The D’Andre D. Lampkin Foundation has announced plans to build a Center for Community Resilience in Ontario, California.  D’Andre Lampkin, founder of the organization and a Los Angeles County Deputy Sheriff, noted that communities that fail during disasters are those that neglect proper preparations.

Building before the next disaster, says the Lampkin Foundation

Lampkin told Charity Journal that the center’s planning draws directly from the Inland Empire’s history of recurring disasters, including wildfires, earthquakes, extreme heat, and large-scale displacement. The 2025 Los Angeles wildfires, the most expensive in US history at over $60 billion in damage, crystallized the argument for him.

For Lampkin, recovery is a long-term process that continues long after emergency responders leave, and cameras move on.

The 2025 Southern California wildfires displaced thousands, strained emergency response services, and exposed how quickly community-led volunteer networks become the primary safety net when formal systems are overwhelmed. The Inland Empire, which sits adjacent to the fire-prone mountains of San Bernardino and Riverside counties, faces persistent exposure to the same conditions.

The proposed center will house emergency preparedness education, disaster response coordination, volunteer mobilization infrastructure, a community food pantry, and youth leadership programs. Lampkin envisions the facility operating every day, serving families navigating the slower-moving emergencies of food insecurity, housing instability, and economic disruption.

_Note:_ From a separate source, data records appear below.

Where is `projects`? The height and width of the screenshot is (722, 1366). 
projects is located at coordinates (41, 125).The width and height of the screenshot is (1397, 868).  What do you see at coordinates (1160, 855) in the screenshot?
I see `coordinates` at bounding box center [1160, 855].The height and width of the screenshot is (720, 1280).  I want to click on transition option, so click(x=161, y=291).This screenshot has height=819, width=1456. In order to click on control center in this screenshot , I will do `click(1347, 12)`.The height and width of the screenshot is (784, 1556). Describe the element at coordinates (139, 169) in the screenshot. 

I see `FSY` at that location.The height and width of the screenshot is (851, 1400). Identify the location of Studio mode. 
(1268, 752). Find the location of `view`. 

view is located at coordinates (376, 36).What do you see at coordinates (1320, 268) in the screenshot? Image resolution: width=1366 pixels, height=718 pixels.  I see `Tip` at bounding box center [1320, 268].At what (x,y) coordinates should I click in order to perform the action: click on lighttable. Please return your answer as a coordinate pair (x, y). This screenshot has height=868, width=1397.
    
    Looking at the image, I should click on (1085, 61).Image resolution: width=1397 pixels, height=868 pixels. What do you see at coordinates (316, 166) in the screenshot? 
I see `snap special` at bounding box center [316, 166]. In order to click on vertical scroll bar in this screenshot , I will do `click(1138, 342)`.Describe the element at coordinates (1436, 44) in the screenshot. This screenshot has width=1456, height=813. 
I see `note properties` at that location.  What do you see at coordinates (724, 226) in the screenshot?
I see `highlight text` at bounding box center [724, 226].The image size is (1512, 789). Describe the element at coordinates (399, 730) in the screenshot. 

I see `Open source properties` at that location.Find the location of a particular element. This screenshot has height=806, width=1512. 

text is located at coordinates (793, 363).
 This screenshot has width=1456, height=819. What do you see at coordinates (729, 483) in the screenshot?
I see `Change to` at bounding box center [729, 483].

“Communities don’t fail during disasters; they fail long before them, when we neglect to prepare, invest, and build systems that can withstand adversity,” said Lampkin. “The Center for Community Resilience is about building something permanent that strengthens people, not just in moments of crisis, but every day.”

From exhibits to everyday readiness

Lampkin told Charity Journal that the center’s interactive learning exhibits will connect historical disasters directly to practical action. Major events, including the San Francisco earthquake, Hurricane Katrina, September 11th, and the 2025 Los Angeles wildfires, will anchor the exhibits as case studies in how communities responded, recovered, and rebuilt.

Each exhibit will connect a historical lesson to a specific resilience strategy families can apply in daily life, covering emergency planning, food and water readiness, financial preparedness, and neighborhood support networks. Furthermore, the design philosophy reflects Lampkin’s belief that disaster preparedness and economic resilience are the same conversation, not separate programs.

California’s Listos program, anchored at the Governor’s Office of Emergency Services, reached nearly four million low-income, disabled, and non-English-speaking Californians with disaster preparedness education between 2019 and 2021, demonstrating the scale of demand for accessible community-level preparedness resources. The Lampkin Foundation aims to fill a permanent version of that role in Ontario with its proposed center

Meanwhile, the center remains in its development phase, with stakeholder engagement and site selection still ahead. Lampkin intends the Ontario facility to serve as a proof of concept for a model he believes other regions can replicate, particularly communities that face recurring disaster risk without the infrastructure to absorb it.